Sickle cell disease (SCD) is a multisystemic and hereditary disorder. The global number of individuals with SCD is unknown due to the scarcity of epidemiological data. However, it is estimated that more than 300,000 people are born with the disease each year, the majority in sub-Saharan Africa [1,2,3,4]. Demographic projections suggest that by 2050 this number will exceed 400,000 [5]. In the United States, 1 in 365 African Americans are born with SCD, and the disease is estimated to affect approximately 100,000 Americans [3]. SCD is a prevalent disease in Brazil. Data from the Brazilian Ministry of Health’s Neonatal Screening Program estimate that, in 2019, one in 4340 live newborns in Brazil presented the disease (data provided via email by the technical consultant of the National Neonatal Screening Program on 10 November 2021 at 11:05 am). Currently, there are about 60,000 to 100,000 affected individuals across the country [6].
The homozygous HbSS genotype is associated with the most severe form of SCD, sickle cell anemia (SCA) [1]. SCA is particularly common among individuals with an African ancestry [1,2]. In the United States, 273 African American individuals are born with SCA per 100,000 live births [3] and the poverty rate among the African American population was 18.8% in 2019 [7]. In Brazil, in 2019, a quarter of the total population was considered poor or extremely poor, and 73% of this population was black or brown [8]. Thus, a substantial vulnerability to food and nutritional insecurity is presumed in this population [9,10]. Despite this, the food consumption of people with SCA has been under investigated, and it is unknown whether they are more likely to consume ultra-processed foods (UPF).
SCA is characterized by chronic anemia due to excessive hemolysis [1]. Patients with SCA may experience iron overload (IOL) due to the large number of blood transfusions [11]. The contribution of dietary iron to IOL in patients with SCA is uncertain [12]. Nevertheless, uncertainties regarding food consumption and iron absorption rates lead to unreliable recommendations for dietary iron restriction [13,14]. Excess iron is toxic because it leads to the oxidation of fundamental biological compounds [15]. However, iron deficiency is one of the most common nutritional deficiencies worldwide [16]. To understand the risk of inadequate iron intake in individuals with SCA, it is necessary to assess iron intake, which in turn will help to develop appropriate recommendations that do not induce iron overload or deficiency.
To the best of our knowledge, food consumption and iron intake in a representative sample of homozygous adults with SCA have not been assessed.
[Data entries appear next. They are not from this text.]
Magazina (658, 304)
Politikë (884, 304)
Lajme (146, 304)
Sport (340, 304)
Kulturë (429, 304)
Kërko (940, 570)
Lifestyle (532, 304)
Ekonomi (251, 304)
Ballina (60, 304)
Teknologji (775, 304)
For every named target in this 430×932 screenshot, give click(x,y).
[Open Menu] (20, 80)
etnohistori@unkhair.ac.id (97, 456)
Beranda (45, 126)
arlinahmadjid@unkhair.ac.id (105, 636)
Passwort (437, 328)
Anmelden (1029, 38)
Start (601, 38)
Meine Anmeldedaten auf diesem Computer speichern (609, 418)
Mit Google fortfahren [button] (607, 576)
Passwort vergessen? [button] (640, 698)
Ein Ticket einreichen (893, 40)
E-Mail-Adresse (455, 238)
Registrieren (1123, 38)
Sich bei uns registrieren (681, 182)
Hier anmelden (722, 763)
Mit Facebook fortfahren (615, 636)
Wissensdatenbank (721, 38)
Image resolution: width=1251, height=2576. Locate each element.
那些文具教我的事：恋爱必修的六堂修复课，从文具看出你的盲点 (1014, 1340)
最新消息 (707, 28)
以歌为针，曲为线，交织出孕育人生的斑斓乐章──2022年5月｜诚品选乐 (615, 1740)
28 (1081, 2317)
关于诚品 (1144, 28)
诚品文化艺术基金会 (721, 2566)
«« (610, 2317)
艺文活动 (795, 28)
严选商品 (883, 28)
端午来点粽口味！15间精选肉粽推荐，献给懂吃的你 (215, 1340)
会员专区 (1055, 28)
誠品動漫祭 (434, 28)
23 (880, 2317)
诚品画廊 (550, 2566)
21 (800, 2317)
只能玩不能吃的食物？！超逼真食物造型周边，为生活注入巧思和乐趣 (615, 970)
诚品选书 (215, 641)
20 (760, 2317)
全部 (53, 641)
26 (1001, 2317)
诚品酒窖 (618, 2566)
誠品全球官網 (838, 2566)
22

Therefore, the objective of this study was to assess food consumption and iron intake in adults with SCA, considering the socioeconomic aspects of a middle-income country metropolis population. NOVA classification was considered the best choice to evaluate the diet of people with SCA since this classification assumes that the extent and purpose of the processing to which foods are submitted determine not only their nutrient content, but other attributes with the potential to influence several diseases [17]. Furthermore, an ultra-processed diet is associated with biochemical alterations such as oxidative stress and inflammation [18], which are conditions related to worse prognoses in SCD [19].

2. Materials and Methods

2.1. Study Population and Location

This a transversal study, carried out in the second largest Brazilian State—Rio de Janeiro—with more than 17 million inhabitants, with one in 1200 newborns estimated to present with the disease. This study included adults with SCA regularly enrolled in the State Institute of Hematology Arthur Siqueira Cavalcante (Hemorio, Rio de Janeiro, Brazil), which is a reference center for SCA patients’ treatment and has data from all patients registered in the state of Rio de Janeiro. On confirmation of SCA diagnosis, patients are enrolled in the Hemorio and called once a year for consultations and examinations and/or whenever the patient has complications. Therefore, patients enrolled in the Hemorio can be considered a representative sample of patients with SCA in Rio de Janeiro. Individuals were recruited between January and December 2019. The inclusion criteria were 19–59 years of age, HbSS genotype, residing in the city of Rio de Janeiro in January 2019, being regularly enrolled in and attending annual activities conducted by the Hemorio. The exclusion criteria were pregnancy and lactation, presence of cognitive impairment, and change in municipality at the time of interview.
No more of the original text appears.